►
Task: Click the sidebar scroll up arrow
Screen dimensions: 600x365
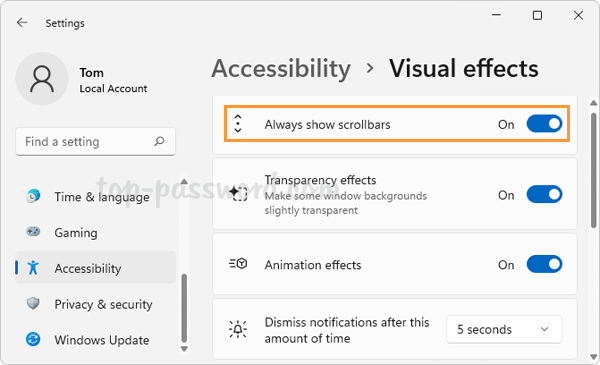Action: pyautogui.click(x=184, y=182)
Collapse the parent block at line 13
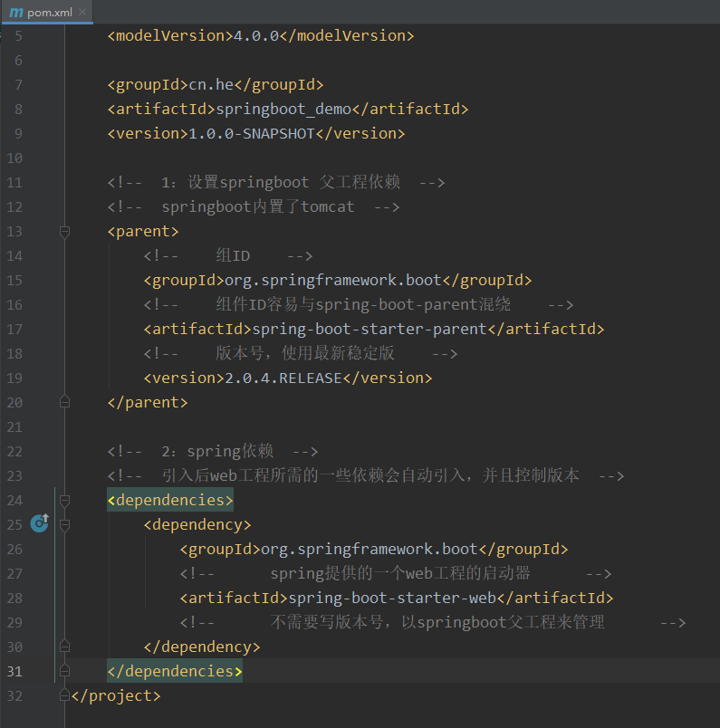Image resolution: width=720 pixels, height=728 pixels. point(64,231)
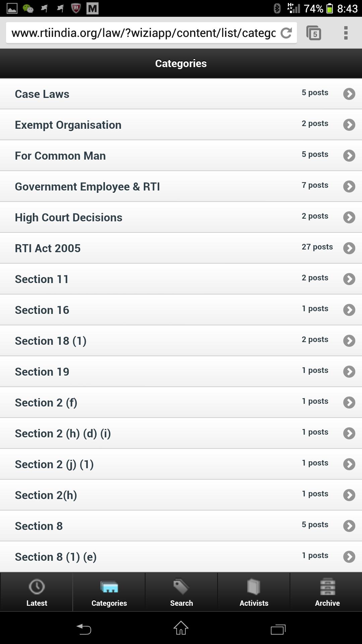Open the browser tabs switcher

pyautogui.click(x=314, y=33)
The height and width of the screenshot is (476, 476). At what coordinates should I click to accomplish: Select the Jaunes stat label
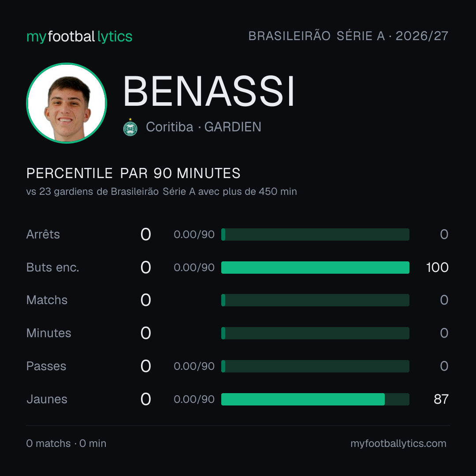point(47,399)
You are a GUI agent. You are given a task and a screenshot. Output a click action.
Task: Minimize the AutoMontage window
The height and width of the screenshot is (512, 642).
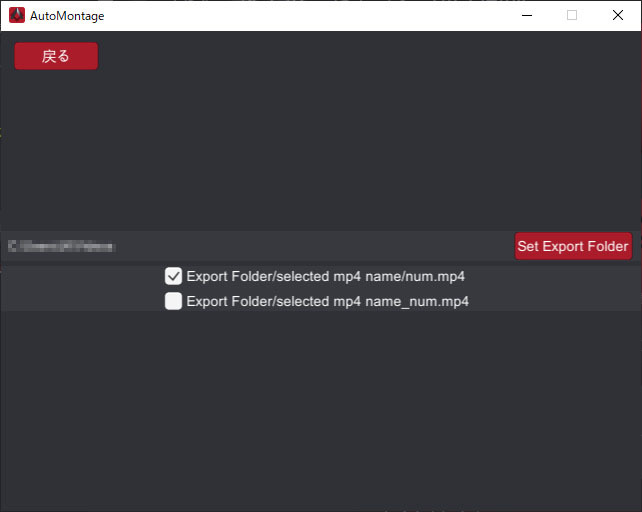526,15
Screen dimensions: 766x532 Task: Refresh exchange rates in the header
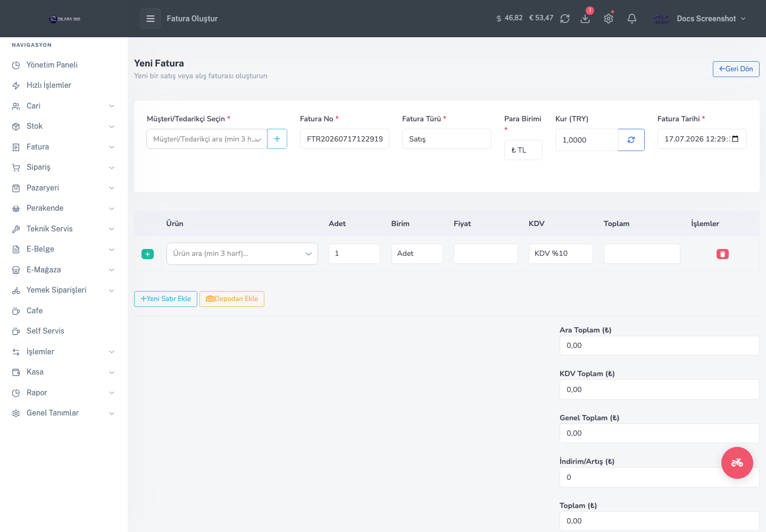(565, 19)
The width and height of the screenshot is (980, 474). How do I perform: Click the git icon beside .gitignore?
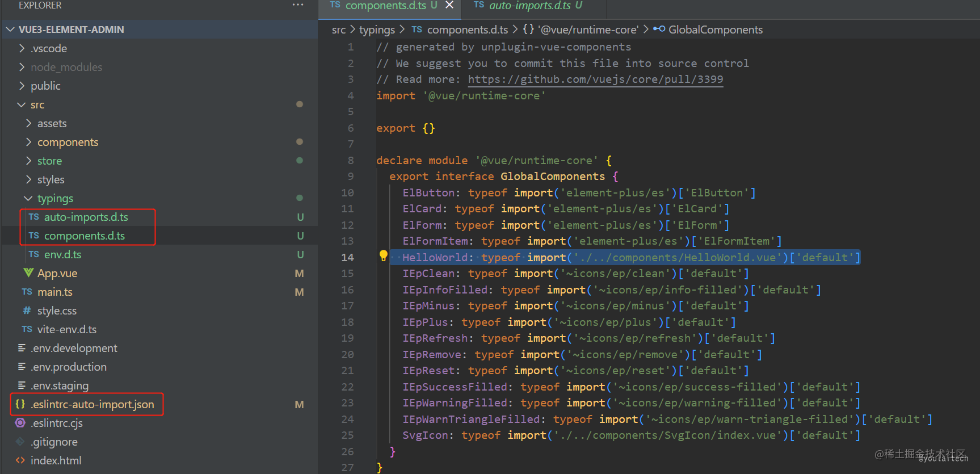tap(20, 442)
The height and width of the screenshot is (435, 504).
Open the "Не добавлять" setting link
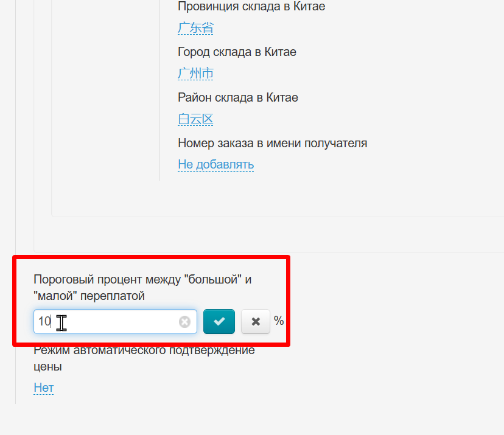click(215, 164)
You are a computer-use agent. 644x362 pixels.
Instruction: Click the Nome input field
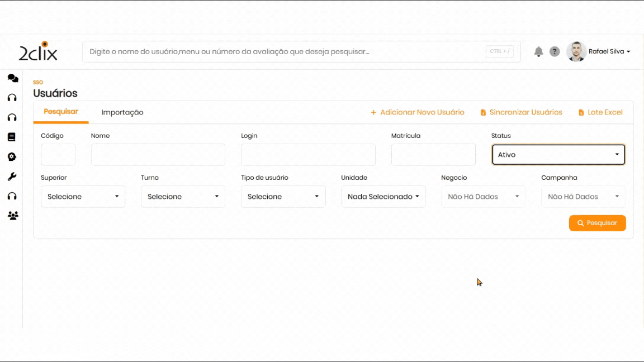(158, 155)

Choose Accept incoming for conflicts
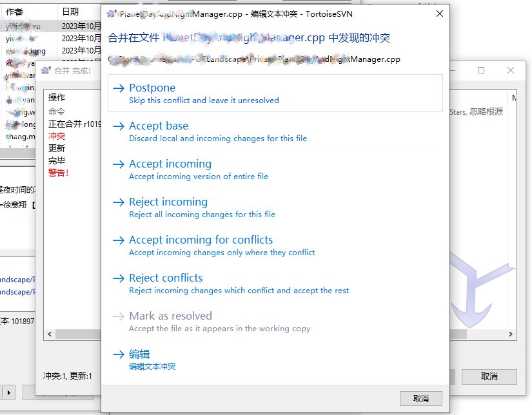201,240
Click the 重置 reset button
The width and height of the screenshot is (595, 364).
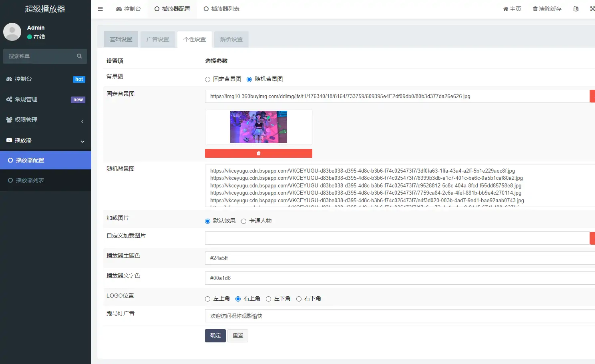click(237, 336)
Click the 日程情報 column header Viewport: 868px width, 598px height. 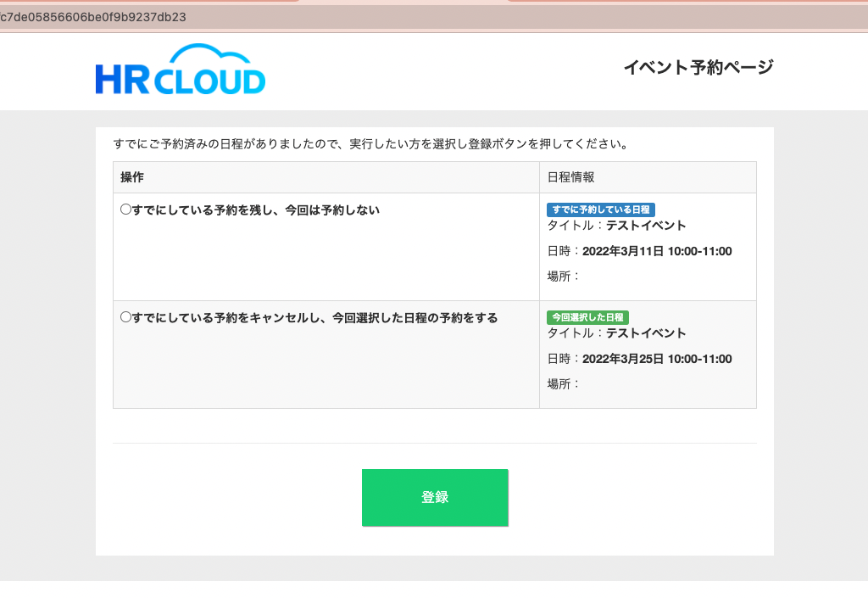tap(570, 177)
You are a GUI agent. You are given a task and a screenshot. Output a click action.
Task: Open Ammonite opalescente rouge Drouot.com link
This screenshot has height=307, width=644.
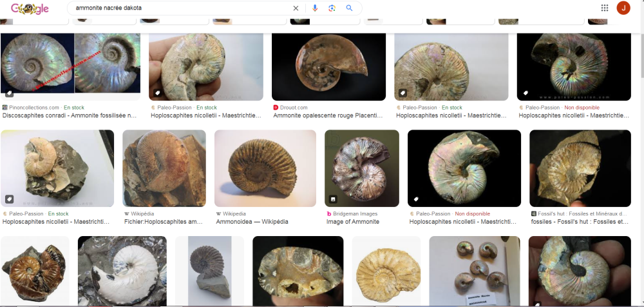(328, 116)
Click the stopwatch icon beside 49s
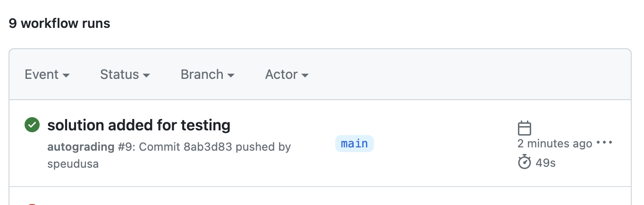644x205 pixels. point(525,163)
◄
▸ **WORK REQUIRED**
From the listing above, restate verbatim the lines running from the one with "Screen dimensions: 766x532" through the one with "The height and width of the screenshot is (435, 504).", inclusive, but not the pictures.

▸ **EXERCISE RESPONSE**
Screen dimensions: 766x532 Task: Refresh exchange rates in the header
(565, 19)
The width and height of the screenshot is (980, 474). How do I perform: Click the git icon beside .gitignore?
tap(20, 442)
The height and width of the screenshot is (435, 504).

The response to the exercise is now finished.